### Try it:
Every entry needs to appear again exactly as written below.
--- START ---
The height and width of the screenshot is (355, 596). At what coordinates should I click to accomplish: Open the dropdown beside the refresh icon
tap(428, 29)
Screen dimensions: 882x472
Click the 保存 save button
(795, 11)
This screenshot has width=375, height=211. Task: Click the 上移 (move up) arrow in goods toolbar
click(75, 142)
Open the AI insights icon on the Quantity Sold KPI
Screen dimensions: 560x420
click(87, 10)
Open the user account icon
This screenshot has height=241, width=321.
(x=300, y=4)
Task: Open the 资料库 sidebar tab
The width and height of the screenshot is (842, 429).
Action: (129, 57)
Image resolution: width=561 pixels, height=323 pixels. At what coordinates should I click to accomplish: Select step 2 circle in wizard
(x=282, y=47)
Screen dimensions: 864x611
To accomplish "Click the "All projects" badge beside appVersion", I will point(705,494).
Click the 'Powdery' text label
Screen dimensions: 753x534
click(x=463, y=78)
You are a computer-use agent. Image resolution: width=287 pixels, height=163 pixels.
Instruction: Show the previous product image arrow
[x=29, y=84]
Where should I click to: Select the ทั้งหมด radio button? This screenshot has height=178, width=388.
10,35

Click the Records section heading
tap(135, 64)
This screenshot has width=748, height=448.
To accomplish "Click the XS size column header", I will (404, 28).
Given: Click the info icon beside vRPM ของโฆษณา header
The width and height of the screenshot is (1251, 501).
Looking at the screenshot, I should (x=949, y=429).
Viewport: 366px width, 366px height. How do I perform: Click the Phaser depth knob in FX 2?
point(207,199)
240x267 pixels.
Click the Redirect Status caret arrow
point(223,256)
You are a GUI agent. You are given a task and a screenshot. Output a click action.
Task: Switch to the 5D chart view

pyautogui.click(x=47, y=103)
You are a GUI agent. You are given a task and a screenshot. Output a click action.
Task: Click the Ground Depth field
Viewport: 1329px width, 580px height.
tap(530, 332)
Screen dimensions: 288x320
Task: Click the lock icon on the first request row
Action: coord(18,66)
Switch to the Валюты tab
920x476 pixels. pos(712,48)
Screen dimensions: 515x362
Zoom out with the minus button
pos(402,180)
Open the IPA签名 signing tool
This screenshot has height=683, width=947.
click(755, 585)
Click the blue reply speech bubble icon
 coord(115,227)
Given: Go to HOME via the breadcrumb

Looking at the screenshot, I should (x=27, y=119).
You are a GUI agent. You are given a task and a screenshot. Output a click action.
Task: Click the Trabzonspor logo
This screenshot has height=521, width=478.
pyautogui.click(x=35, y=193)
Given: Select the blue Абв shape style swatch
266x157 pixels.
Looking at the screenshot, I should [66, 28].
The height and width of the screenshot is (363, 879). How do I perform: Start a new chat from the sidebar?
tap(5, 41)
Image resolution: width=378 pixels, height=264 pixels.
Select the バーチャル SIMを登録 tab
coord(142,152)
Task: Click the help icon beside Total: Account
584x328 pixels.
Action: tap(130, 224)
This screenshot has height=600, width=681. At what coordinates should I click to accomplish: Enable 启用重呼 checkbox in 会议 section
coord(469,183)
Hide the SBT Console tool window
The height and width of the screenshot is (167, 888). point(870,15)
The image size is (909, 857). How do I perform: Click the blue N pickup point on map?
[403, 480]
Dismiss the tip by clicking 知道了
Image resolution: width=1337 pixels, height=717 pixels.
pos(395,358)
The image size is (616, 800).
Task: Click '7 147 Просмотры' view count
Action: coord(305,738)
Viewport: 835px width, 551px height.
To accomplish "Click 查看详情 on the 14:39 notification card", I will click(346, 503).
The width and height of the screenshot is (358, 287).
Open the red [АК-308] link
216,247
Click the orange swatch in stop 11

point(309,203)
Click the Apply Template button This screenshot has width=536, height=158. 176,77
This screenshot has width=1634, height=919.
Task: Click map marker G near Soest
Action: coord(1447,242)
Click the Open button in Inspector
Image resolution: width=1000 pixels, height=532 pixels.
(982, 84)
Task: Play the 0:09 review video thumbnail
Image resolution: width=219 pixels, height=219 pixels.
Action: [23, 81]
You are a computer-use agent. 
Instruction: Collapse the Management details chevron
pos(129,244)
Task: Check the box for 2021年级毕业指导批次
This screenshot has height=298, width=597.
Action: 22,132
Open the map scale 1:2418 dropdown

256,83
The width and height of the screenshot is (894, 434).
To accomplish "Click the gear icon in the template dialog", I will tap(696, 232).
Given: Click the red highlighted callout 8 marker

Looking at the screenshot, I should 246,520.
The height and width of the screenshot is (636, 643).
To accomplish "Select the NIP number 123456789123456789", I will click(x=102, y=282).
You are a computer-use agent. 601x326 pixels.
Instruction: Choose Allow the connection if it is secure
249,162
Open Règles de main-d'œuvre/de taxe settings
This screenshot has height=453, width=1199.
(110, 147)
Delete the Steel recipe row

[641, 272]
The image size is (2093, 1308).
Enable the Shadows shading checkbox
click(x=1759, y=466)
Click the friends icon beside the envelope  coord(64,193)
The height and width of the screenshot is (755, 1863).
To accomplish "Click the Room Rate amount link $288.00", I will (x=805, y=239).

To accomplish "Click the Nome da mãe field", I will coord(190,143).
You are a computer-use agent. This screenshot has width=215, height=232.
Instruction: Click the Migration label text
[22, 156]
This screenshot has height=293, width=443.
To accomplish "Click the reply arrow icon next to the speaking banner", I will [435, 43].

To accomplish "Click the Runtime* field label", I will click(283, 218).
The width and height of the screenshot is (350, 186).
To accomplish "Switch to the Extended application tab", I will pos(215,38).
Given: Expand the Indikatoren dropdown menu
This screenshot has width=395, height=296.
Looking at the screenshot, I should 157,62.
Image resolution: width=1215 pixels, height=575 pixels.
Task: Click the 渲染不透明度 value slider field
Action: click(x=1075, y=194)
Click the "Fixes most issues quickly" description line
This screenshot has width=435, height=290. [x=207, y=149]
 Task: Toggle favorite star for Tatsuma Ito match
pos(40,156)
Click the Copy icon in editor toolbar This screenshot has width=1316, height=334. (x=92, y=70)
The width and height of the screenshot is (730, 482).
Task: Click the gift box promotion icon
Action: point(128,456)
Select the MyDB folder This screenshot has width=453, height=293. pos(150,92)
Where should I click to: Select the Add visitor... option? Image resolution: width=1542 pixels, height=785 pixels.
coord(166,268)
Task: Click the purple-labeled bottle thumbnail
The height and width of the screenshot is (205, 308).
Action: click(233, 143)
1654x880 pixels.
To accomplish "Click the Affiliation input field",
--- END ---
### The answer:
The height and width of the screenshot is (355, 596). At what coordinates should I click to accomplish: Open the dropdown beside the refresh icon
tap(428, 29)
Screen dimensions: 882x472
Click the 保存 save button
(795, 11)
This screenshot has width=375, height=211. Task: Click the 上移 (move up) arrow in goods toolbar
click(75, 142)
Open the AI insights icon on the Quantity Sold KPI
Screen dimensions: 560x420
click(87, 10)
Open the user account icon
This screenshot has height=241, width=321.
(x=300, y=4)
Task: Open the 资料库 sidebar tab
The width and height of the screenshot is (842, 429).
Action: (129, 57)
Image resolution: width=561 pixels, height=323 pixels. At what coordinates should I click to accomplish: Select step 2 circle in wizard
(x=282, y=47)
Screen dimensions: 864x611
To accomplish "Click the "All projects" badge beside appVersion", I will point(705,494).
Click the 'Powdery' text label
Screen dimensions: 753x534
click(x=463, y=78)
You are a computer-use agent. Image resolution: width=287 pixels, height=163 pixels.
Instruction: Show the previous product image arrow
[x=29, y=84]
Where should I click to: Select the ทั้งหมด radio button? This screenshot has height=178, width=388.
10,35

Click the Records section heading
tap(135, 64)
This screenshot has width=748, height=448.
To accomplish "Click the XS size column header", I will (404, 28).
Given: Click the info icon beside vRPM ของโฆษณา header
The width and height of the screenshot is (1251, 501).
Looking at the screenshot, I should (x=949, y=429).
Viewport: 366px width, 366px height. How do I perform: Click the Phaser depth knob in FX 2?
point(207,199)
240x267 pixels.
Click the Redirect Status caret arrow
point(223,256)
You are a GUI agent. You are given a task and a screenshot. Output a click action.
Task: Switch to the 5D chart view

pyautogui.click(x=47, y=103)
You are a GUI agent. You are given a task and a screenshot. Output a click action.
Task: Click the Ground Depth field
Viewport: 1329px width, 580px height.
tap(530, 332)
Screen dimensions: 288x320
Task: Click the lock icon on the first request row
Action: coord(18,66)
Switch to the Валюты tab
920x476 pixels. pos(712,48)
Screen dimensions: 515x362
Zoom out with the minus button
pos(402,180)
Open the IPA签名 signing tool
This screenshot has height=683, width=947.
click(755, 585)
Click the blue reply speech bubble icon
 coord(115,227)
Given: Go to HOME via the breadcrumb

Looking at the screenshot, I should (x=27, y=119).
You are a GUI agent. You are given a task and a screenshot. Output a click action.
Task: Click the Trabzonspor logo
This screenshot has height=521, width=478.
pyautogui.click(x=35, y=193)
Given: Select the blue Абв shape style swatch
266x157 pixels.
Looking at the screenshot, I should [66, 28].
The height and width of the screenshot is (363, 879). How do I perform: Start a new chat from the sidebar?
tap(5, 41)
Image resolution: width=378 pixels, height=264 pixels.
Select the バーチャル SIMを登録 tab
coord(142,152)
Task: Click the help icon beside Total: Account
584x328 pixels.
Action: tap(130, 224)
This screenshot has height=600, width=681. At what coordinates should I click to accomplish: Enable 启用重呼 checkbox in 会议 section
coord(469,183)
Hide the SBT Console tool window
The height and width of the screenshot is (167, 888). point(870,15)
The image size is (909, 857). How do I perform: Click the blue N pickup point on map?
[403, 480]
Dismiss the tip by clicking 知道了
Image resolution: width=1337 pixels, height=717 pixels.
pos(395,358)
The image size is (616, 800).
Task: Click '7 147 Просмотры' view count
Action: coord(305,738)
Viewport: 835px width, 551px height.
To accomplish "Click 查看详情 on the 14:39 notification card", I will click(346, 503).
The width and height of the screenshot is (358, 287).
Open the red [АК-308] link
216,247
Click the orange swatch in stop 11

point(309,203)
Click the Apply Template button This screenshot has width=536, height=158. 176,77
This screenshot has width=1634, height=919.
Task: Click map marker G near Soest
Action: coord(1447,242)
Click the Open button in Inspector
Image resolution: width=1000 pixels, height=532 pixels.
(982, 84)
Task: Play the 0:09 review video thumbnail
Image resolution: width=219 pixels, height=219 pixels.
Action: [23, 81]
You are a computer-use agent. 
Instruction: Collapse the Management details chevron
pos(129,244)
Task: Check the box for 2021年级毕业指导批次
This screenshot has height=298, width=597.
Action: 22,132
Open the map scale 1:2418 dropdown

256,83
The width and height of the screenshot is (894, 434).
To accomplish "Click the gear icon in the template dialog", I will tap(696, 232).
Given: Click the red highlighted callout 8 marker

Looking at the screenshot, I should 246,520.
The height and width of the screenshot is (636, 643).
To accomplish "Select the NIP number 123456789123456789", I will click(x=102, y=282).
You are a computer-use agent. 601x326 pixels.
Instruction: Choose Allow the connection if it is secure
249,162
Open Règles de main-d'œuvre/de taxe settings
This screenshot has height=453, width=1199.
(110, 147)
Delete the Steel recipe row

[641, 272]
The image size is (2093, 1308).
Enable the Shadows shading checkbox
click(x=1759, y=466)
Click the friends icon beside the envelope  coord(64,193)
The height and width of the screenshot is (755, 1863).
To accomplish "Click the Room Rate amount link $288.00", I will (x=805, y=239).

To accomplish "Click the Nome da mãe field", I will coord(190,143).
You are a computer-use agent. This screenshot has width=215, height=232.
Instruction: Click the Migration label text
[22, 156]
This screenshot has height=293, width=443.
To accomplish "Click the reply arrow icon next to the speaking banner", I will [435, 43].

To accomplish "Click the Runtime* field label", I will click(283, 218).
The width and height of the screenshot is (350, 186).
To accomplish "Switch to the Extended application tab", I will pos(215,38).
Given: Expand the Indikatoren dropdown menu
This screenshot has width=395, height=296.
Looking at the screenshot, I should 157,62.
Image resolution: width=1215 pixels, height=575 pixels.
Task: Click the 渲染不透明度 value slider field
Action: click(x=1075, y=194)
Click the "Fixes most issues quickly" description line
This screenshot has width=435, height=290. [x=207, y=149]
 Task: Toggle favorite star for Tatsuma Ito match
pos(40,156)
Click the Copy icon in editor toolbar This screenshot has width=1316, height=334. (x=92, y=70)
The width and height of the screenshot is (730, 482).
Task: Click the gift box promotion icon
Action: point(128,456)
Select the MyDB folder This screenshot has width=453, height=293. pos(150,92)
Where should I click to: Select the Add visitor... option? Image resolution: width=1542 pixels, height=785 pixels.
coord(166,268)
Task: Click the purple-labeled bottle thumbnail
The height and width of the screenshot is (205, 308).
Action: click(233, 143)
1654x880 pixels.
To accomplish "Click the Affiliation input field",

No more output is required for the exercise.